The study uses human ratings of lexical "concreteness" and "imagery" (covering words from abstract ones like "freedom" to concrete ones like "apple") as an entry point to test the core hypothesis: Visual evidence should help when relevant, but may harm when irrelevant. Probe analysis and canonical correlation analysis are used to understand changes in model representations, and attribution analysis to track the path of visual input's influence.

## Key Findings: Real Images Impair Model Judgment Consistency

The results were unexpected: Real image context did not improve performance, but instead impaired consistency with human ratings—especially in the subset where visual evidence was least relevant. Specific findings include: 1. Model lexical representations shifted after introducing images, deviating from the true distribution; 2. Increased sensitivity to irrelevant visual features in images; 3. Decreased recoverability of target word attributes. This challenges the assumption that "more modalities are always better."

## Mechanism Analysis: Why Visual Input Interferes with Language Judgment

Key mechanisms of visual interference: 1. Instruction-tuned VLMs lack calibration for visual context relevance, making them unable to decide when to rely on or ignore visuals; 2. Visual representations dominate during fusion ("visual hegemony"); 3. Spurious correlations in training data are amplified.

## Solutions: Simple Text-Focused Instructions Alleviate Visual Interference

The study found that simple interventions work: Instructing the model to focus only on text content during inference can significantly reduce performance degradation caused by visual input—especially in vulnerable subsets. This indicates that the problem can be alleviated through prompt engineering without complex architectural modifications, pointing to the need for future models to dynamically adjust modal weights.

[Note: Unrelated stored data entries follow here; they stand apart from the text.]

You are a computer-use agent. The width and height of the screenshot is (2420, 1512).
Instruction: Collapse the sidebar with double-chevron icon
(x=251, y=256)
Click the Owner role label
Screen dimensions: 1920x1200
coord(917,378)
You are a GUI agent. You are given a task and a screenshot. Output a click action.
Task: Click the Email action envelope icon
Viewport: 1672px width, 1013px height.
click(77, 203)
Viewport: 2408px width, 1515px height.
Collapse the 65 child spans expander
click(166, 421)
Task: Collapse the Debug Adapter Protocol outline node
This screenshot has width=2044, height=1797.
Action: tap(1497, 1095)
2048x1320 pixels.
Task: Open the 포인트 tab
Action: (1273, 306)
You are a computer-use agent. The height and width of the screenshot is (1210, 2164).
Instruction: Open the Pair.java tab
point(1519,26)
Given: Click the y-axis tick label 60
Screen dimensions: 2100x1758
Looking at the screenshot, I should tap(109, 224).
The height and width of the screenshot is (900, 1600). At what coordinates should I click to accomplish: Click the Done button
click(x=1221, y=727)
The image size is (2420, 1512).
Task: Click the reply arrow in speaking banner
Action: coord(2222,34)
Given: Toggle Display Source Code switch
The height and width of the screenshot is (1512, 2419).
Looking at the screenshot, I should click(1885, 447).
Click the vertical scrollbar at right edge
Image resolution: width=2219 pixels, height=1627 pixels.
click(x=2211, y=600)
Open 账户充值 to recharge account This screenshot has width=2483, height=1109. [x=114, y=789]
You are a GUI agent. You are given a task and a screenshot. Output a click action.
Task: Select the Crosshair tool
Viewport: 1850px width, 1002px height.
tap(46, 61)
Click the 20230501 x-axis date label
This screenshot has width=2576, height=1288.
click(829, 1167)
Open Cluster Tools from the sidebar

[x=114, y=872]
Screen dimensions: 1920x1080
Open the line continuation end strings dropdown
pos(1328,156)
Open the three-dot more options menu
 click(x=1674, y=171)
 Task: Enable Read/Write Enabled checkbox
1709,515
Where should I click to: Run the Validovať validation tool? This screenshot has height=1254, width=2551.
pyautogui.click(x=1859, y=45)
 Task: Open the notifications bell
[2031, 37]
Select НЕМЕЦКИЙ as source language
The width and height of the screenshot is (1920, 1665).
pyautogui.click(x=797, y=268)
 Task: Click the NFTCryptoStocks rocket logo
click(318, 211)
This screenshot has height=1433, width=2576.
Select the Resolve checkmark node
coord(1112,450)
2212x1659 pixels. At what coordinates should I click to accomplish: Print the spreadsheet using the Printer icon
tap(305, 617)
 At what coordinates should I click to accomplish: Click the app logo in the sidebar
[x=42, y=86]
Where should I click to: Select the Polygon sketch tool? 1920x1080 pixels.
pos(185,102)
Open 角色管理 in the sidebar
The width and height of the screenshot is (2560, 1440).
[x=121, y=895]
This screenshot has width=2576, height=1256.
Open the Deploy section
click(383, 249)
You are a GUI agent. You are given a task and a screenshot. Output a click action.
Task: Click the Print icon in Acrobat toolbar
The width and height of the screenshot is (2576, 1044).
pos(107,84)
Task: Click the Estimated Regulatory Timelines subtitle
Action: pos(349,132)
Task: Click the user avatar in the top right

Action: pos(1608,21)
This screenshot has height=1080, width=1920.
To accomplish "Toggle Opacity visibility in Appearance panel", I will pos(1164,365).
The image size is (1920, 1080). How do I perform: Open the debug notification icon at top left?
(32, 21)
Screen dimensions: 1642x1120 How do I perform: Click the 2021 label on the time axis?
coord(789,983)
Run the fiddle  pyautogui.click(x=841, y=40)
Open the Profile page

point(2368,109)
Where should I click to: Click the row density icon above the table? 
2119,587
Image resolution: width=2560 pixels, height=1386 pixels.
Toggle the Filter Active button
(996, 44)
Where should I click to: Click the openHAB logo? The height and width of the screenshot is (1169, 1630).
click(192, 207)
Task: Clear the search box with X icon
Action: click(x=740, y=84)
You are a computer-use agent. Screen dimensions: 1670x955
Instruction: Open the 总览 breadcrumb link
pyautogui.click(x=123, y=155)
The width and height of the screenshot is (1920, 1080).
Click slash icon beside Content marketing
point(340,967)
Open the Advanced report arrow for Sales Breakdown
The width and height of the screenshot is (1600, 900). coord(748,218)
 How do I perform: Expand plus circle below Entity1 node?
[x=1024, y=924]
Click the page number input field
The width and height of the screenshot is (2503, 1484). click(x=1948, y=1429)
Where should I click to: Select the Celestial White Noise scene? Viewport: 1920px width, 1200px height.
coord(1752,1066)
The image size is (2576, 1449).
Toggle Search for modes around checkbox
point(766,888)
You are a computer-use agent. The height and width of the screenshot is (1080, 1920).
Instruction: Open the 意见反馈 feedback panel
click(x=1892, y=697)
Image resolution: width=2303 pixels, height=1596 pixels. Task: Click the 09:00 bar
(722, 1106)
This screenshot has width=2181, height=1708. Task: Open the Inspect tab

## Research Significance and Future Directions

Theoretical significance: Challenges the assumption of visual-enhanced language understanding and reveals the complex trade-offs in multimodal fusion; Practical significance: Suggests reducing visual dependence in abstract concept or text-intensive tasks; Future directions: Design mechanisms for automatic visual relevance assessment, achieve dynamic modal balance, and train models with relevance sensitivity.

## Conclusion: Multimodal Fusion Requires Fine Coordination—Less is More

Multimodal development is not a simple addition game; the fusion of vision and language requires fine coordination. The current performance of VLMs reveals that there is still a long way to go in building intelligent multimodal systems. Sometimes, letting the model focus on text is more effective than blindly adding visuals—this insight guides academic research and practical applications.